¡Sorpresa!
- Country: United States
- Broadcast area: National Worldwide
- Headquarters: West Palm Beach, Florida

Ownership
- Owner: Olympusat

History
- Launched: March 15, 2003

Links
- Website: www.olympusat.com/networks/sorpresa

Availability

Streaming media
- VEMOX: Internet Protocol television

= ¡Sorpresa! =

American Spanish-language children's TV channel

¡Sorpresa! ("Surprise!" in Spanish) is an American Spanish-language children's television channel.

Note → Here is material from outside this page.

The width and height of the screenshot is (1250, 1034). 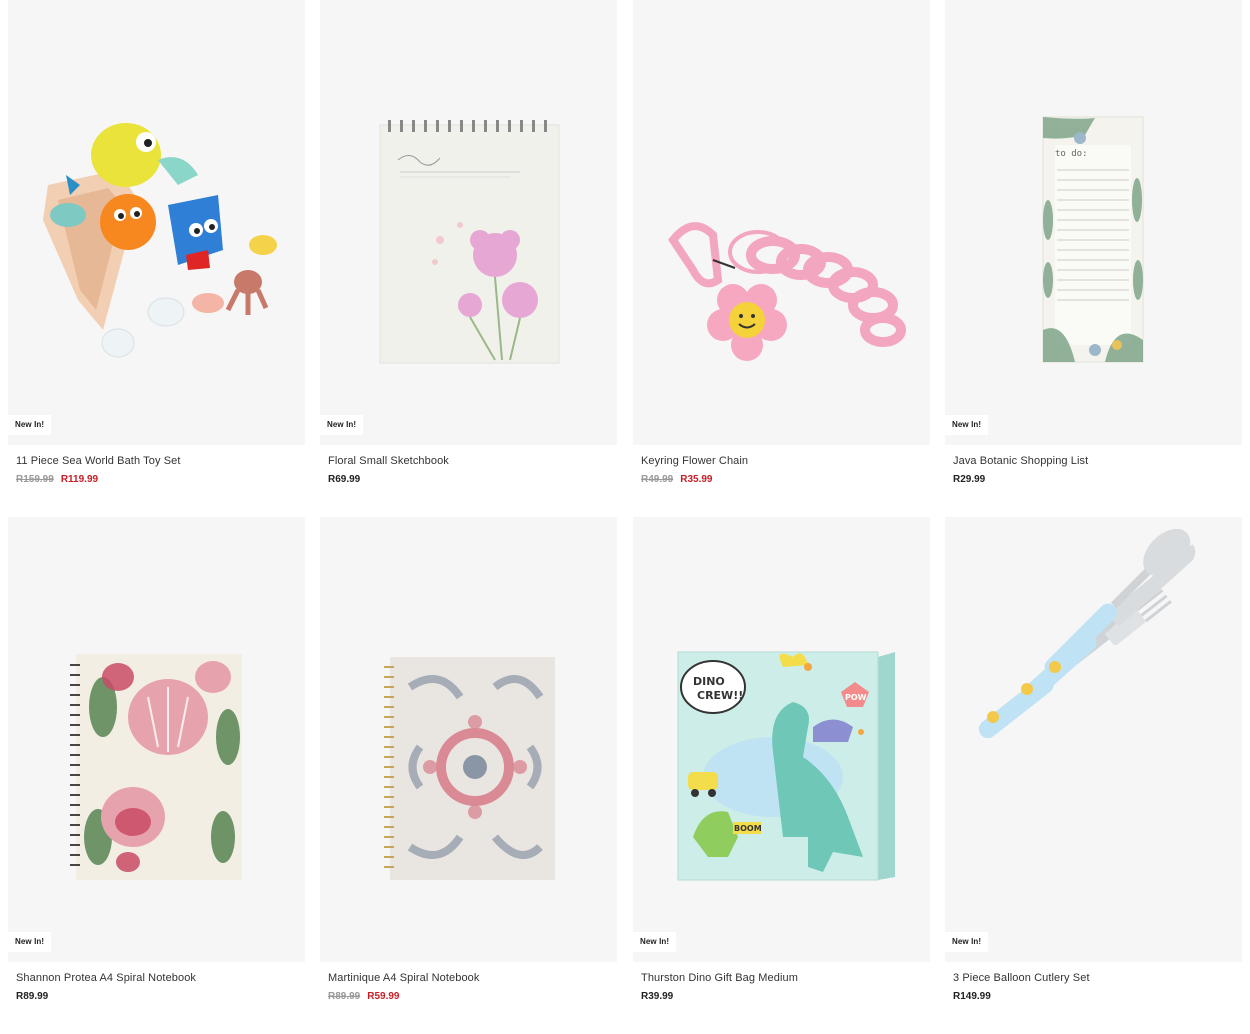 What do you see at coordinates (677, 480) in the screenshot?
I see `product-price: R49.99 R35.99` at bounding box center [677, 480].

The channel is currently available for the United States and Puerto Rico on Charter Spectrum, Claro Puerto Rico, Cox Communications, Frontier Communications, Grande Communications, Liberty Puerto Rico, RCN, Suddenlink, and member systems of the National Cable TV Cooperative. ¡Sorpresa! is also available through third-party mobile TV and broadband platforms, including VEMOX, Brightcove and MobiTV. The channel was also formerly available through Akimbo.

==History==
In August 2009, Olympusat Inc. bought the channel ¡Sorpresa! from its previous owner, Firestone/Juniper Content Corp.

On March 1, 2019, Verizon Fios removed the channel from its lineup.